Cyclisme. Romain Bardet attend le Critérium du Dauphiné avec impatience

Romain Bardet / © AFP
Romain Bardet / © AFP

Lors de sa première participation au Critérium du Dauphiné en 2014, Romain Bardet avait été l’un des principaux animateurs de la fin de semaine (5e au général), avant d'aller chercher la 6e place du Tour de France en juillet. Le jeune coureur d'AG2R trépigne donc avant l'épreuve. Interview.

Par France 3 Alpes avec ASO

Quel bilan intermédiaire faites-vous de votre saison 2015 avant d'aborder le Critérium?

Je suis satisfait de ma forme sur ce début de saison, et surtout de constater que j’ai pu être présent sur certains rendez-vous importants. Cela correspond à l'évolution que je souhaite, je sais que je suis à la fois plus mature et plus fort que l’année dernière. Je l'ai vu sur le Tour de Romandie par exemple, que j'avais défini comme un des points clé de mon année (9e): j'ai pris un plaisir fou à attaquer les favoris du Tour, et j'ai aussi montré que je pouvais faire un bon chrono (6e). Mais il ne faut pas oublier que le cyclisme est un sport multifactoriel, dans lequel les données physiques et les sensations ne se convertissent pas de façon automatique en résultats.  

Dans la peau du chasseur d'étapes

Lors de la dernière édition du Dauphiné, votre tempérament d'attaquant avait trouvé à s'exprimer. Abordez-vous la course dans les mêmes dispositions cette année?
Le Dauphiné est en effet une course qui permet de tenter des choses, et de courir libéré. J'y arrive avec l’envie de me remettre dans l’action, après une longue période d’entraînement et de reconnaissances. Ce sera l’occasion de valider ce travail, et naturellement je me réjouis qu’il puisse y avoir des scénarios décousus. Je ne sais pas à quoi m’attendre : comme tout le monde, je serai à 90 ou 95 % de mon potentiel et il s’agira de faire quelque chose de bien avec ce capital-là.
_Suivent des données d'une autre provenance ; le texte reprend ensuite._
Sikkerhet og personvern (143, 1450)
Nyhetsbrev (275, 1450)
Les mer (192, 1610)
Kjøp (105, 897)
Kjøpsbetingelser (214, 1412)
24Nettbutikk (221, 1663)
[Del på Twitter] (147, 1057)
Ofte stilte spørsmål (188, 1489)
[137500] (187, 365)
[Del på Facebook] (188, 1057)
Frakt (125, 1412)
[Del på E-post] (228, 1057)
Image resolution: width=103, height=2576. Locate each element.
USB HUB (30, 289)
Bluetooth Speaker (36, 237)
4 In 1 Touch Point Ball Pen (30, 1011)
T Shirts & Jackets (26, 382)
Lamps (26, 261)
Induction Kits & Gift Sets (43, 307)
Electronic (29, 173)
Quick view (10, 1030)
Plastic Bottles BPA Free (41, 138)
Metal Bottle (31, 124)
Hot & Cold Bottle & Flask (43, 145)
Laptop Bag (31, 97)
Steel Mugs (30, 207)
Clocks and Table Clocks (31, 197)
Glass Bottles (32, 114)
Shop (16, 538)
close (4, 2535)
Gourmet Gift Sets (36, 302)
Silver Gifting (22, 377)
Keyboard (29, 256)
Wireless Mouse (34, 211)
Vous devez déjà avoir à l’esprit quelques étapes susceptibles de vous plaire… 
A partir de jeudi, il devrait y avoir des possibilités presque tous les jours. Sur le Dauphiné, j’ai l’impression qu’on peut passer de la déception un jour, à la satisfaction le lendemain. On ne sait jamais si le maillot jaune va le conserver un jour de plus. Je sais que l’année dernière j’ai flirté avec la victoire d’étape à Courchevel (2ème), et j’aimerais bien que ça puisse marcher cette fois-ci.

Vous êtes pourtant un coureur taillé pour aller jouer le classement général…
C’est plutôt mon profil, mais je me sens tout de même davantage fait pour les courses de trois semaines que pour celles d’une semaine, où la prépondérance du chrono peut être gênante. Du coup, cela peut très bien m’aller d’être dans la peau du chasseur d'étapes. 

Tout le monde va jouer gros sur le chrono par équipes du Tour


Dans votre montée en régime vers le Tour de France, le test du chrono par équipes entre Roanne et Montagny sera certainement riche d'enseignements…
Ce jour-là, ce sera une répétition générale en vue de l’étape du Tour de Plumelec. Tout le monde va jouer gros sur le chrono par équipes du Tour. Il faudra être forts, mais je sais que nous avons bien travaillé. A vrai dire, je suis plus inquiet pour celui du Dauphiné que pour celui du Tour de France, où nous aurons davantage d’occasions de regagner le temps que nous aurons éventuellement perdu.

Pour les derniers jours qui nous séparent du départ du Dauphiné, quel est votre programme?
Je sors d’une période où la charge de travail a été importante, alors j’ai besoin de repos. Du coup, je passe cette semaine chez moi, et je fais uniquement des séances d’entretien. J’en profite également pour me consacrer à mes révisions, puisque j’ai aussi une série d’examens pour valider ma dernière année d’études… immédiatement après le Dauphiné.